Brown was a cabaret artist who also appeared on Granada Television's popular series The Comedians.

In 2012, The Comedians celebrated forty years with the release of a DVD, The Original Comedians LIVE – 40th Anniversary Show, recorded live during a summer gig in 2011 held at the Blackpool Grand theatre. The DVD featured new performances from Brown, along with Stan Boardman, Roy Walker and Mick Miller.

Brown performed his comedy on various other entertainment shows, including The Good Old Days, where he made appearances between 1971 and 1980.

Brown acted on stage in several productions. In 1999, he played "The Fool" in Shakespeare's King Lear for the Northern Broadsides Theatre Company nationwide tour. In 2013, he took the role of Mr. Boo in Little Voice.

===Television and film work===
From the early 1970s onwards, Brown had a successful acting career in television and film, one of his early roles being in the 1969 Ken Loach film Kes, based on a novel by Barry Hines, in which he played a milkman; his sister Lynne Perrie also starred as the lead character's mother.

He appeared in Jack Rosenthal's Another Sunday and Sweet F.A. (1972), which was part of Granada Television's Sunday Night Theatre series. He also appeared in the film For the Love of Ada (also 1972), the big screen spin-off of the television series of the same name. He worked alongside his sister (Perrie) again, in Colin Welland's factory drama Leeds United (1974) in the BBC's Play For Today series. Brown appeared in another Play For Today, The Price of Coal, again directed by Ken Loach and based on the book by Barry Hines.

He then starred in Charlie and the Chocolate Factory film as a foreign reporter.

Brown starred in the short-lived Granada Television comedy series Take My Wife (1979) and in the same period also presented the short-lived Saturday morning children's programme The Mersey Pirate. He had a regular role as laboratory technician Phil Strong in the popular detective series The Enigma Files (1980).

From 1980 to 1982, he appeared in the comedy series The Glamour Girls. Brown had a role in the highly acclaimed BBC drama series House of Cards (1990). In 1994, he briefly joined the cast of Channel 4's soap opera Brookside as Ray Piper.

In 1997, he appeared on Coronation Street, playing George Freeman; and again in 2004, this time playing Honor Blackman's husband Bernie. In 2022 he returned to play Ted Spear. In 2004, he appeared in the long-running ITV drama series Fat Friends, and the film Between Two Women.

In 2002, Brown appeared in A is for Acid with Martin Clunes for ITV.

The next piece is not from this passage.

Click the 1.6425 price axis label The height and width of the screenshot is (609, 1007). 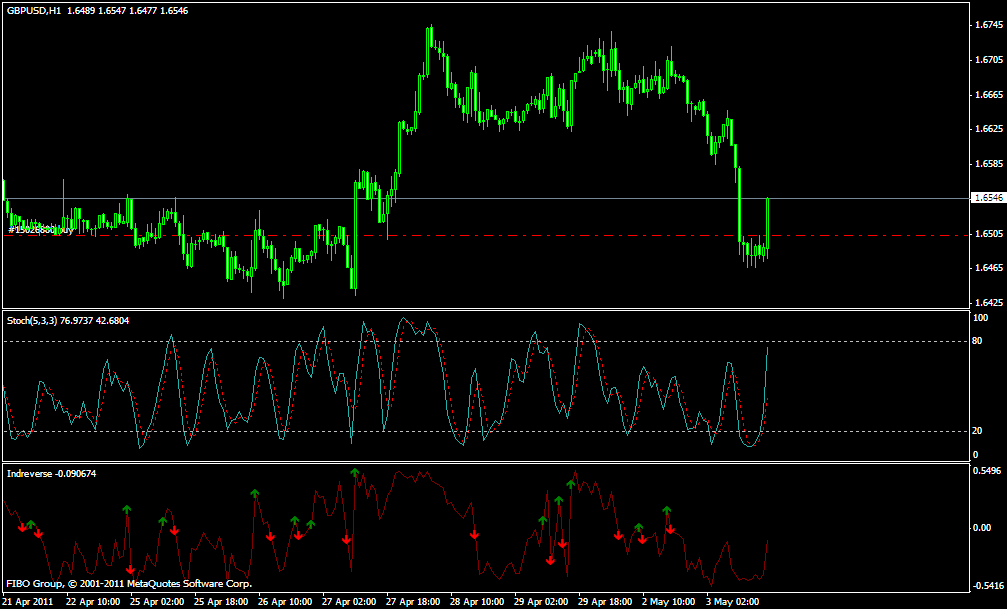point(987,302)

In 2006, Brown appeared as Mr. Cord in episode four of the first series of Hotel Babylon.

Over the years, Brown has played one-off roles in many long-running television serials, including Crown Court, The Cuckoo Waltz, All Creatures Great and Small, The Bill, Minder, Last of the Summer Wine and Peak Practice.

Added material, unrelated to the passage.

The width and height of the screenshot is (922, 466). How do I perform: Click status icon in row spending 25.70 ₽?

Brown was one of the original co-hosts of the game show 3-2-1, with Ted Rogers and Chris Emmett. From 1994 to 1996, he was a regular team captain on Barry Cryer's news game show Cryer's Crackers.

Brown also starred in an episode of the police drama The Bill. He played a football referee in the episode "Police Powers" from series 6 episode 47 broadcast on 12 June 1990.

==Grand Order of Water Rats==
Brown was inducted into Grand Order of Water Rats, eventually succeeding to the position of King Rat in 2020.

==Death==
Brown died on 16 August 2022, nine days after his 82nd birthday.